Oral doxifluridine in advanced hepatocellular carcinoma: A phase II study.

Hepatocellular carcinoma (HCC) remains one of the most common neoplasms in the world. Doxifluridine is an oral fluoropyrimidine derivative activated to 5-fluorouracil by uridine phosphorylase which is more expressed in malignant cells. Therefore, we conducted a phase II study to evaluate the activity of oral doxifluridine in patients with advanced hepatocellular carcinoma. Twenty-five advanced hepatocellular carcinoma patients entered the study; doxifluridine was given orally at the initial daily total dose of 2,250 mg for 4 consecutive days every week. All patients are evaluable for toxicity: these included mainly grade 1-2 (WHO) diarrhea, stomatitis, nausea and vomiting; 4 patients (16%) experienced grade 3-4 diarrhea.

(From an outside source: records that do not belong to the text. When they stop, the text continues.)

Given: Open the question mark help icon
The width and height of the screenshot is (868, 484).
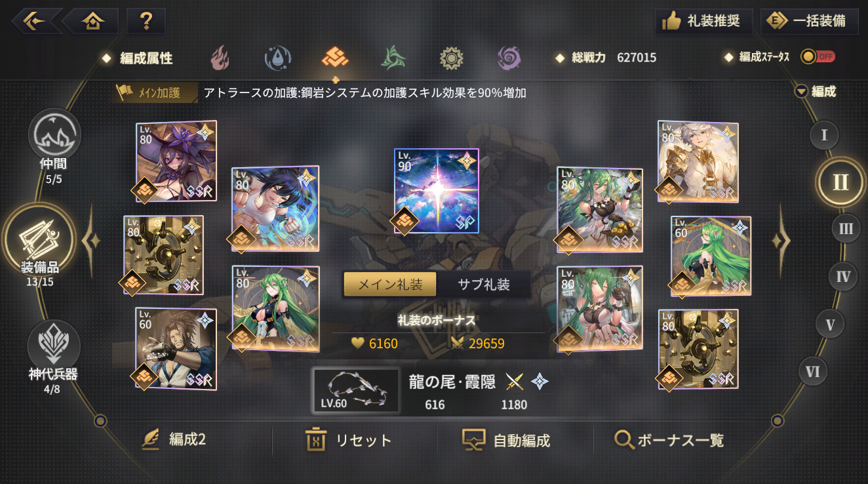Looking at the screenshot, I should tap(146, 21).
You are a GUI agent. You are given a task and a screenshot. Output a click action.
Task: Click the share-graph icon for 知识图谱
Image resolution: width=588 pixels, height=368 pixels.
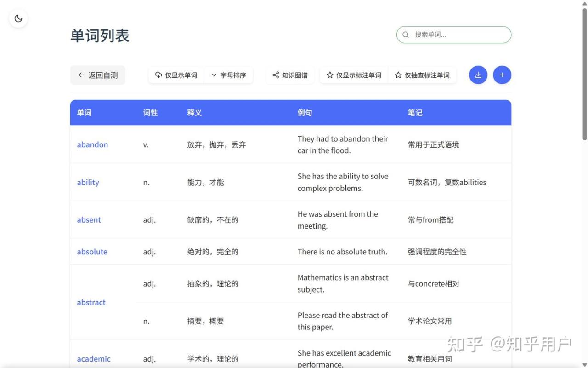click(276, 75)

Twenty-four patients are evaluable for response and 1 complete and 3 partial responses have been observed (response rat 17%, 95% confidence interval: 5-37). Oral doxifluridine at the dose and schedule we used, although having only modest activity in advanced HCC, may represent an alternative to other frequently used chemotherapeutic agents, because of its favorable toxicity profile and its simple route of administration.